AutoMathKG: The automated mathematical knowledge graph based on LLM and vector database
Rong Bian, Yu Geng, Zijian Yang, Bing Cheng
TL;DR
AutoMathKG addresses the challenge of building a comprehensive, updatable mathematical knowledge graph from natural language sources. It integrates diverse sources (ProofWiki, textbooks, arXiv, TheoremQA) and augments entities with LLMs, while MathVD enables fast similarity search via two embedding strategies. The system combines automatic knowledge completion by a Math LLM and automatic knowledge fusion using MathVD and LLM, demonstrating strong reachability and mathematical reasoning capabilities. This work provides a scalable, automated pipeline for expanding structured mathematical knowledge with potential benefits for AI-powered mathematics research and applications.
Abstract
A mathematical knowledge graph (KG) presents knowledge within the field of mathematics in a structured manner.
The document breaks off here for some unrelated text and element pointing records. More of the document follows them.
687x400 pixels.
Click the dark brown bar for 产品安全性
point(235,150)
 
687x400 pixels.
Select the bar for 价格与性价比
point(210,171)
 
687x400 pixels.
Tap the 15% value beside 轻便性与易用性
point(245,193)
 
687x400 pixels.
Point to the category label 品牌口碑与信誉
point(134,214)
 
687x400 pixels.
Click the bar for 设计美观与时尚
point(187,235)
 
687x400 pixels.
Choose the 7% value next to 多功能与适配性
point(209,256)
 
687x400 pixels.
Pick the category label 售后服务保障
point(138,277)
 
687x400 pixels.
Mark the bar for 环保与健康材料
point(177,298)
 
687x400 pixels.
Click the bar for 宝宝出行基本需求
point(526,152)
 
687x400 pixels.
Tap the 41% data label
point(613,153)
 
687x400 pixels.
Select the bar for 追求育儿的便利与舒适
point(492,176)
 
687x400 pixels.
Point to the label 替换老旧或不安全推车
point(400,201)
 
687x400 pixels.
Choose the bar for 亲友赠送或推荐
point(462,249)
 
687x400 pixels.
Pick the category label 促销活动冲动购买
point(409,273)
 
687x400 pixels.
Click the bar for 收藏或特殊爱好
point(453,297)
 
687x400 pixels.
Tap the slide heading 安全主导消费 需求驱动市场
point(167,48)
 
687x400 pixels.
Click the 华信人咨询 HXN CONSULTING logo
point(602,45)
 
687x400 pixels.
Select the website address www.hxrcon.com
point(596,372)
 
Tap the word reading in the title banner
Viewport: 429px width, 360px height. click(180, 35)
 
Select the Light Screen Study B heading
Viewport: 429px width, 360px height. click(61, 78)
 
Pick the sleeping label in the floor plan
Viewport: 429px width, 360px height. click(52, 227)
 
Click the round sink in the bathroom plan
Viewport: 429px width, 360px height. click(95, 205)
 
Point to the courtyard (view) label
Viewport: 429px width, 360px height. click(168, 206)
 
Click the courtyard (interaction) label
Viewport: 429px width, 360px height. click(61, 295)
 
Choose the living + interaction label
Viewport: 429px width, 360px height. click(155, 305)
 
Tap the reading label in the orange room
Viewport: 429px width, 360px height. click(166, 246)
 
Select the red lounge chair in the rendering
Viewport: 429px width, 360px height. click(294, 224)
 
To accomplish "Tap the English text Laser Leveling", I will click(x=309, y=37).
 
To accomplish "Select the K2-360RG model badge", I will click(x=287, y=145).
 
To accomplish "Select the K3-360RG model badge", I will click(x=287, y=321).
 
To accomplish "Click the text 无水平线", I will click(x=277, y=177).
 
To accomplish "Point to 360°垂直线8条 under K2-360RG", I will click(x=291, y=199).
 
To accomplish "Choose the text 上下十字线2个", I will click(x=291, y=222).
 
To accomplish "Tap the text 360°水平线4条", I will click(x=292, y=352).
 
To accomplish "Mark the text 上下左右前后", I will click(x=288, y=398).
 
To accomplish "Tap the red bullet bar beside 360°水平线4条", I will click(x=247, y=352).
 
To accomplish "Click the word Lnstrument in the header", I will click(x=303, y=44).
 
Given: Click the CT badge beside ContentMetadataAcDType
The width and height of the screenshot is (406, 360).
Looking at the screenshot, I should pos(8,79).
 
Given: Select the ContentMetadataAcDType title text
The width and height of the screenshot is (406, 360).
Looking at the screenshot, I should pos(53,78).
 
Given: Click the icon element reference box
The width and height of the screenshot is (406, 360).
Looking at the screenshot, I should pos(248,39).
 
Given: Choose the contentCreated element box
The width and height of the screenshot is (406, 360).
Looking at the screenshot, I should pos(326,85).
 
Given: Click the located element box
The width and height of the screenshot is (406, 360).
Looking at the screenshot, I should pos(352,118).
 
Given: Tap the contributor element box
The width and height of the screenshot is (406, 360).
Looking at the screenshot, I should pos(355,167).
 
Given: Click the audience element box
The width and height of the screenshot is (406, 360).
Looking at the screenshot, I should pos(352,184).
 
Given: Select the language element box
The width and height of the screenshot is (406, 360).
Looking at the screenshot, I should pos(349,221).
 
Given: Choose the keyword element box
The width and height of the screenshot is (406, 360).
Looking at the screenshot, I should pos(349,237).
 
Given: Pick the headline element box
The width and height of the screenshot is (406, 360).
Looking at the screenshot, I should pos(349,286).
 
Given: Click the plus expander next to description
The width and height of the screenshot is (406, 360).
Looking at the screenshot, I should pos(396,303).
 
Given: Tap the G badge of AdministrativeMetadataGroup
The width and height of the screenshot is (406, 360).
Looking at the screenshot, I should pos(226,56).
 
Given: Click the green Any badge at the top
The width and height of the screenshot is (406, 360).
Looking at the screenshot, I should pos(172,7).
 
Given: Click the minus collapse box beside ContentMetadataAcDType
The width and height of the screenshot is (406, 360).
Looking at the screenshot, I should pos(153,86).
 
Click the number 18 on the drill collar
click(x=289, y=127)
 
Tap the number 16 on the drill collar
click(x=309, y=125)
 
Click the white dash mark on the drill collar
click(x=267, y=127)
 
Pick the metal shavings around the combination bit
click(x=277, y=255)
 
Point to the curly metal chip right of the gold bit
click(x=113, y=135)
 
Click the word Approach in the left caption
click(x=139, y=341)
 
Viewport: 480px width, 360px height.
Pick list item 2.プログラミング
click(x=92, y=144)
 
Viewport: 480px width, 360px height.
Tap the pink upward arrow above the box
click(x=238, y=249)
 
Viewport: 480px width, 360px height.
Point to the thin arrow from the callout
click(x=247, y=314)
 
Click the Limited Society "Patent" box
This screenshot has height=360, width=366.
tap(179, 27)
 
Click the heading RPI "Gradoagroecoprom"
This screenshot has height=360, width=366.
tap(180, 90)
Constructing a math KG using natural language is an essential but challenging task. There are two major limitations of existing works: first, they are constrained by corpus completeness, often discarding or manually supplementing incomplete knowledge; second, they typically fail to fully automate the integration of diverse knowledge sources. This paper proposes AutoMathKG, a high-quality, wide-coverage, and multi-dimensional math KG capable of automatic updates. AutoMathKG regards mathematics as a vast directed graph composed of Definition, Theorem, and Problem entities, with their reference relationships as edges. It integrates knowledge from ProofWiki, textbooks, arXiv papers, and TheoremQA, enhancing entities and relationships with large language models (LLMs) via in-context learning for data augmentation. To search for similar entities, MathVD, a vector database, is built through two designed embedding strategies using SBERT. To automatically update, two mechanisms are proposed. For knowledge completion mechanism, Math LLM is developed to interact with AutoMathKG, providing missing proofs or solutions. For knowledge fusion mechanism, MathVD is used to retrieve similar entities, and LLM is used to determine whether to merge with a candidate or add as a new entity. A wide range of experiments demonstrate the advanced performance and broad applicability of the AutoMathKG system, including superior reachability query results in MathVD compared to five baselines and robust mathematical reasoning capability in Math LLM.